Dans d’autres domaines, la localisation des entreprises est moins concentrée. Ainsi, les établissements de spectacle vivant se répartissent sur l’ensemble du territoire régional mais gardent néanmoins une très forte présence à Paris (environ 500 salles de théâtre et de spectacle privées) et, en proche couronne, notamment à Montreuil, Boulogne-Billancourt et Courbevoie, où l’offre en équipements publics culturels est abondante. Les salles de cinéma sont davantage réparties sur le territoire de la métropole du Grand Paris.
Des pertes d’activité contrastées selon les domaines
En 2019, en Île-de-France, le chiffre d’affaires global des entreprises franciliennes des domaines culturels approchait 52 milliards d’euros. En 2020, du fait des restrictions liées à la crise sanitaire, ce chiffre d’affaires a chuté de près de 12 %, soit un recul similaire à celui observé dans toute la France. Le volume d’heures rémunérées a diminué quant à lui de 11 % en Île-de-France entre 2019 et 2020, contre - 9,5 % au niveau national.
La diminution du chiffre d’affaires varie selon les domaines : - 43 % dans le spectacle vivant, - 28 % dans la musique, - 13 % dans le patrimoine, mais - 5 % seulement dans le cinéma-audiovisuel et - 4,5 % dans le livre.
Selon les activités prédominantes dans les territoires de la région, la crise sanitaire a ainsi plus ou moins impacté l’emploi local. En Seine-Saint-Denis, où dominent spectacle vivant, musique et arts visuels, activités très restreintes par les règles sanitaires, le volume d’heures rémunérées a reculé de 18 %.
À l’opposé, dans le département des Hauts-de-Seine, il n’a baissé que de 9 % car les activités culturelles dominantes sont celles qui ont été moins impactées par la crise (audiovisuel et publicité). À Paris, la perte d’activité a été d’environ 12 %.

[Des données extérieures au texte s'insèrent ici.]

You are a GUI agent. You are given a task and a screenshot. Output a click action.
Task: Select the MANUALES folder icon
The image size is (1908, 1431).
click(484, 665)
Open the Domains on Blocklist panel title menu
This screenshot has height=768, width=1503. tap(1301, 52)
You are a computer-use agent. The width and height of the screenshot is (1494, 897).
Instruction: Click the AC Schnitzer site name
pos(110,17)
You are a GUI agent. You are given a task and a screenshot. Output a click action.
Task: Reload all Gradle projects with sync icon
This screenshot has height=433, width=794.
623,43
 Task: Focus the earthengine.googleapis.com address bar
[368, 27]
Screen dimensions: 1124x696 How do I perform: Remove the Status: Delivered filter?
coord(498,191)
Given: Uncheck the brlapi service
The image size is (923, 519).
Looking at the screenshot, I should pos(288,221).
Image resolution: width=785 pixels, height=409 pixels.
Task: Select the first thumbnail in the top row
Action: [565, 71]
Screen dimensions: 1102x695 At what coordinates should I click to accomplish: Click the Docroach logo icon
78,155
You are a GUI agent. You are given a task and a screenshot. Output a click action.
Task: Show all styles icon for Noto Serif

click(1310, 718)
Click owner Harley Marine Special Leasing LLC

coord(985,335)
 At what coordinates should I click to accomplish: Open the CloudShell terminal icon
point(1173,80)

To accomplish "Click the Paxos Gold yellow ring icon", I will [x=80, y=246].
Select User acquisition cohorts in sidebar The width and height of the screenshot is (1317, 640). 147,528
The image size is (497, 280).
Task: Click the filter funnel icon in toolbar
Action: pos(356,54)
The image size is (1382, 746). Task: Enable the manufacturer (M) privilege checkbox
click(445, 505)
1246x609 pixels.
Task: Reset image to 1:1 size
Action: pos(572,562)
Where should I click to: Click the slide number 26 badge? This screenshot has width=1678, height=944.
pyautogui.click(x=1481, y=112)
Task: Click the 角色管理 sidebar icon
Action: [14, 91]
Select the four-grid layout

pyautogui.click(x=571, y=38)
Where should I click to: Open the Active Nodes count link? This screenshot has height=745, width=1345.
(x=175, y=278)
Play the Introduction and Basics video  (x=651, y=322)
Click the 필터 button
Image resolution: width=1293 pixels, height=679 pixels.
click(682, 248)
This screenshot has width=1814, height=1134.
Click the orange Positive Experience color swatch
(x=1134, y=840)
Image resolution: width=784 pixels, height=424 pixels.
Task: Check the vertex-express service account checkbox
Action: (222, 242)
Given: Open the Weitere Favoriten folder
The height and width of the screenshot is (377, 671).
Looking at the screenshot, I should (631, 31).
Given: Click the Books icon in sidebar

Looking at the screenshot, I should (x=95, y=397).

Jeux vidéo, plateformes de streaming et services d’information dopés par la crise
En 2020 et début 2021, la crise sanitaire et les différents confinements ont accéléré le développement de certains secteurs. C’est notamment le cas des produits culturels « consommés » à domicile, comme le jeu vidéo : en 2020, le chiffre d’affaires dans ce domaine dégagé par les entreprises régionales (1,7 milliard d’euros) a bondi de 28 % par rapport à 2019. L’édition et la distribution de vidéos (+ 10 %) ou encore les plateformes de streaming et de téléchargement (+ 17 %) se sont également développées alors que l’édition musicale (- 4 %) et le commerce en détail de disques (- 5 %) ont limité les pertes grâce aux achats de fin d’année.
La situation sanitaire a également accru les besoins d’information du public. L’activité des services d’information, des journalistes, des photographes, des agences de presse et de la diffusion radiophonique est restée stable, voire en légère croissance en 2020.
Livre et production de films se sont relevés à l’issue du premier confinement
D’autres domaines d’activité ont été particulièrement impactés par le confinement du printemps 2020 mais se sont redressés par la suite. Parmi eux, les filières du livre et de la presse ont bénéficié du classement fin 2020 des librairies parmi les commerces dits essentiels.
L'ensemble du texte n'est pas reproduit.